At Rare Disorders Zimbabwe (RDZ), we work to improve the lives of children and young people with rare disorders. We coordinate Zimbabwe’s first genetic clinic, advocate for rare disease policy, raise awareness to combat stigma, and offer social and financial to improve access to treatment and support vulnerable families.
the only facility in Zimbabwe offering diagnostic testing for rare disorders
The Genetic Clinic is a collaboration with Rare Disorders Zimbabwe (RDZ), the iHope initiatives, and the University of Zimbabwe Medical School. It is currently the only facility nationwide offering diagnostic testing for rare disorders.
In Zimbabwe and across Africa access to specialised genetic services is often severely limited, creating a significant barrier for individuals and families seeking answers. RDZ bridges this gap by facilitating access to crucial genetic testing, counseling, and diagnostics.
Our support ensures that these vital services are more readily available, enabling timely diagnosis and informed decision-making for families affected by rare genetic conditions.
We understand that navigating the diagnostic process can be complex, and we’re here to guide you every step of the way.
If you or a family member are seeking a diagnosis for a suspected rare disorder, we encourage you to follow these simple steps:
Talk to your General Practitioner (GP): Your GP is your first point of contact for any health concerns. Discuss your symptoms and concerns with them.

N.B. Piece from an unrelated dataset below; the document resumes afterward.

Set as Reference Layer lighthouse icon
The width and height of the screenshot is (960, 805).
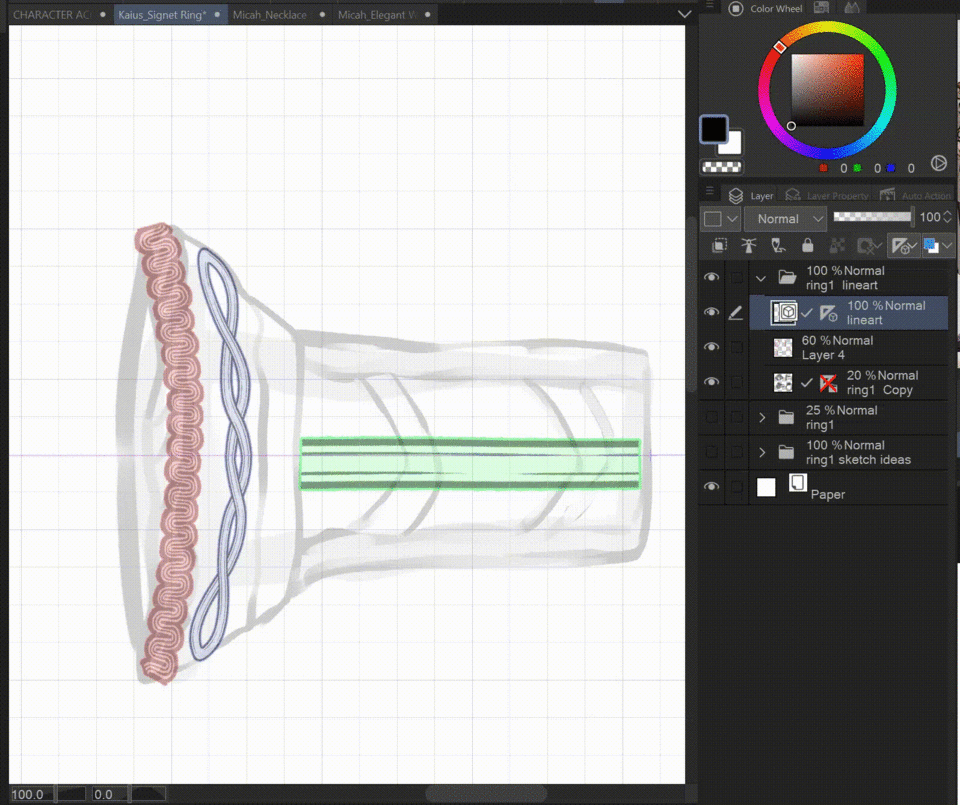click(748, 246)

Appointment a the Genetic Clinic: Once the referral is in place, a booking will be made for your appointment at the Genetic Clinic. From there, you will be well on your way to receiving expert care and support.
Knowledge is power.
We strive to empower individuals and families with essential information about rare disorders through various educational initiatives.
We conduct workshops, run impactful social media campaigns, and organize community and schools’ programs to reduce stigma, dispel misconceptions, and promote understanding.

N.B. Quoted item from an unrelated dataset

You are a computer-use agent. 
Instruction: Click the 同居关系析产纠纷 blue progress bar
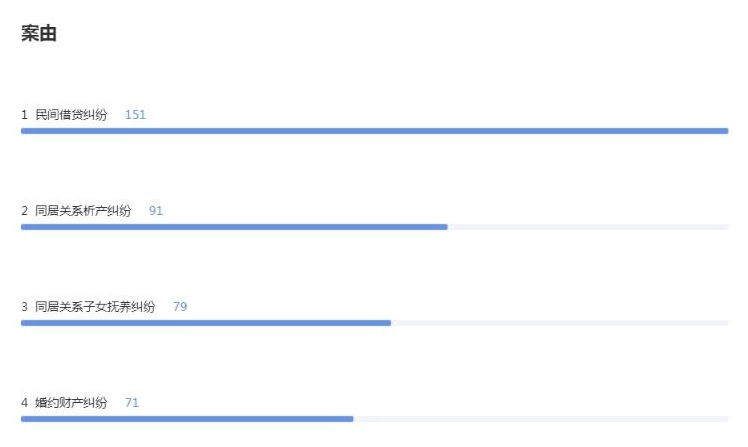coord(234,227)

We also proudly recognize Rare Disease Day annually, using this global platform to amplify the voices of the rare disease community in Zimbabwe.
policy changes that will positively impact the lives of those living with rare conditions in Zimbabwe
We work tirelessly to raise awareness of rare disorders among healthcare providers, policymakers, and the general public. By collaborating with key stakeholders, we advocate for improved access to diagnosis, treatment, and care.
Our efforts aim to influence policy changes that will positively impact the lives of those living with rare conditions in Zimbabwe.
To support regional movements for rare diseases, RDZ is a member of the African Rare Disease Alliance, and part of international alliances and multi-stakeholder initiatives including Global Genes, Rare Diseases International and the International Rare Diseases Research Consortium (IRDiRC).
providing access to accurate and up-to-date data
A critical component of our work is the development of Zimbabwe’s first comprehensive National Rare Disorders Database. This essential initiative will serve as a vital resource for healthcare professionals, researchers, and policymakers.
By providing access to accurate and up-to-date data, we aim to improve diagnostic capabilities, facilitate research, and inform evidence-based decision-making for better care outcomes.
Making Essential treatment, care and support accessible to families and patients
The cost of treating a rare disease can be overwhelming, with many families in Zimbabwe struggling to afford essential care. Limited insurance coverage means most must pay out of pocket for treatments, medications, and specialized support services. Through partnerships, we work to ease this burden by providing practical assistance, including food supplies, school fees, and transport support for affected families.
Beyond financial aid, we help rare disease patients access funding for essential medications. By leveraging the collective buying power of the rare disease community, Rare Disorder Zimbabwe (previously Child and Youth Care) negotiates bulk discounts to reduce drug costs. We are also strengthening connections with rare disease organizations and patient networks across Africa to expand access, support and advocacy.